Itu adalah hal yang membuat jantungku semakin berdebar kencang ketika kehadiran Irene Vaughan di pintu masuk bertepatan dengan kehadiran petir yang menggelegar. Keadaan ruangan dipenuhi terang yang menakutkan, sebelum kegelapan kembali mengisi. Ia hadir dengan memakai sebuah mantel oranye terang yang panjangnya sampai ke mata kaki. Di tangannya terdapat sebuah payung hitam tak berenda. Tak ada aksesoris, terlebih anting-anting yang biasanya mengisi penampilannya yang glamour.

"Ayo pergi," ajaknya. Namun, ia tak beranjak dari tempatnya berdiri dan hanya menatapku dengan hazelnya yang tajam. Tak ada keramahan, tak ada toleransi, sama seperti gadis egois yang kutemui saat hendak memperingatkannya akan hal tanah longsor itu.
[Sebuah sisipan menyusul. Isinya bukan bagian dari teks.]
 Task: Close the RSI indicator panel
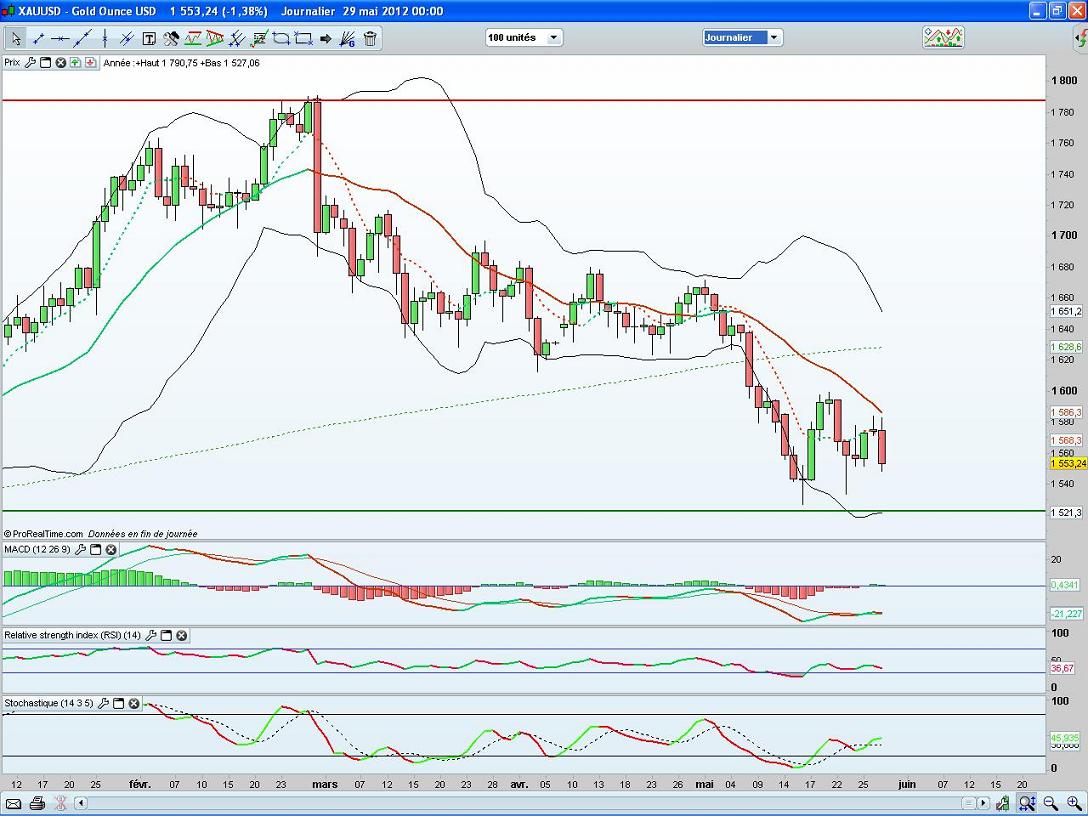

"Mengapa harus?" tantangku. Ialah yang menipuku sedari awal, ia membuatku kehilangan tunanganku dan mengapa ia berlagak sebagai seseorang yang tersakiti? Tak ada alasan lain yang akan melukainya, kecuali jika ia benar-benar mencintaiku. Namun, gadis egois sepertinya tak akan mungkin mau repot-repot mencintai manusia. Aku hanyalah sebuah tempat permainan yang entah bagaimana menjebaknya di sini.

"Hanya satu tugas terakhir, satu kilas balik dan satu penjelasan. Kita sudah terikat kontrak dan kau akan memenuhinya. Aku tak akan keberatan jika kau segera angkat kaki dari sini setelah semua urusan terselesaikan." Aku berdecih mendengar kata-katanya. Semua yang terlontar dari mulutnya membuktikan argumen yang ada pada otakku. Ia tidak sungguh-sungguh ketika mengatakan bahwa ia mencintaiku. Itu hanyalah dalih untuk membebaskan dirinya dari penghakiman di mataku.

"Egois," makiku. "Berhenti menghindar dan menggunakan alasan pekerjaan untuk lari dari pertanyaanku." Ia masih diam di sana, kedua kakinya bagai dipaku ke dalam bagian tanah. "Kontrak kita masih belum berakhir," katanya. "Aku berhak memintamu mengerjakan yang seharusnya kau kerjakan. Dan kau juga berhak untuk memberi pertanyaan apapun setelah menyelesaikan tugasmu. Walau aku yakin kau lebih baik menjadi buta daripada melihat kebenaran. Kau masih sama pengecutnya seperti awal aku berjumpa denganmu."